Il pose cette question comme si on ne trouvait que la “version papale” de la doctrine de la découverte dans les archives historiques, ce qui n’est clairement pas le cas. Ceci est parfaitement démontré par le résumé légal du ministère de la justice américain en 1954 de l’affaire des Indiens Tee-Hit-Ton contre les Etats-Unis. Dans ce résumé légal, le solicitor du gouvernement Simon Sebeloff a dit que ce qui commença comme une doctrine de la papauté avant et au commencement de l’âge de la découverte, fut ensuite généralisé et adopté par “toutes les nations chrétiennes” d’Europe.

Ce fut la version généralisée plutôt que la “version papale” de la doctrine chrétienne de la découverte et de la domination qui est devenue le fondement du rendu de Johnson contre M’Intosh et du sous-titre de l’article de Felix Cohen (“the Sovereign’s title: Johnson v. M’Intosh”). La doctrine chrétienne de la découverte et de la domination devint la base de l’argumentation du gouvernement fédéral américain dans son résumé légal du rendu de justice dans l’affaire Tee-Hit-Ton contre les Etats-Unis.

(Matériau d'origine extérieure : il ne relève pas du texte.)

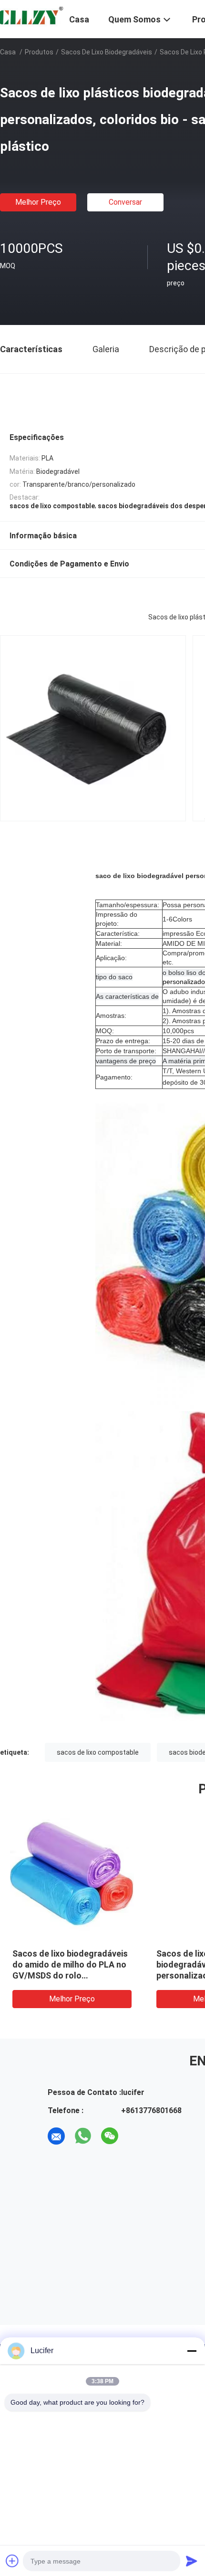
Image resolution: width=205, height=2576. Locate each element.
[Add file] (12, 2560)
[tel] (136, 2136)
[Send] (191, 2560)
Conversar (125, 202)
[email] (56, 2136)
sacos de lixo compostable (98, 1752)
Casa (8, 52)
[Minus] (191, 2350)
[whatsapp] (83, 2136)
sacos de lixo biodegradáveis (106, 52)
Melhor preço (38, 202)
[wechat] (109, 2136)
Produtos (39, 52)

Ceci devint le fondement de la décision de la cour suprême des Etats-Unis en 1955 pour l’affaire Tee-Hit-Ton, comme cela est prouvé par la citation par la cour des Elements of International Law de Henry Wheaton et plus récemment, ce fut la base pour une citation de Tee-Hit-Ton contre les Etats-Unis par la cour d’appel du 9ème district et de son panel de trois juges ce 27 Août dernier.

Dans son chapitre sur la “conquête déguisée en loi” , “Conquest Masquerading As Law,” in Unlearning the Language of Conquest by Four Arrows, Vine Deloria Jr. écrit que la doctrine de la découverte “fut élargie de telle manière que toute nation chrétienne pouvait ‘découvrir’ des terres auparavant inconnues des Européens et qu’elle était immédiatement investie du titre légal (de propriété) et ce sans se préoccuper des droits et reconnaissance des habitants existant de l’endroit.

Dans l’affaire Johnson contre M’Intosh, le juge Marshall a dit que le “droit de la découverte” était confiné à des pays alors inconnus de tous les peuples chrétiens”. En d’autres termes, les envahisseurs chrétiens revendiquaient un droit de domination sur des terres auparavant inconnues des chrétiens et des nations chrétiennes. Cette façon d’énoncer le sujet a plus à faire avec la conservation des documents papaux et royaux dans un langage actuel de cette époque, ce qui est toujours de nos jours un élément fondateur de la loi fédérale sur les Indiens et de sa politique et se doit donc d’être desétabli.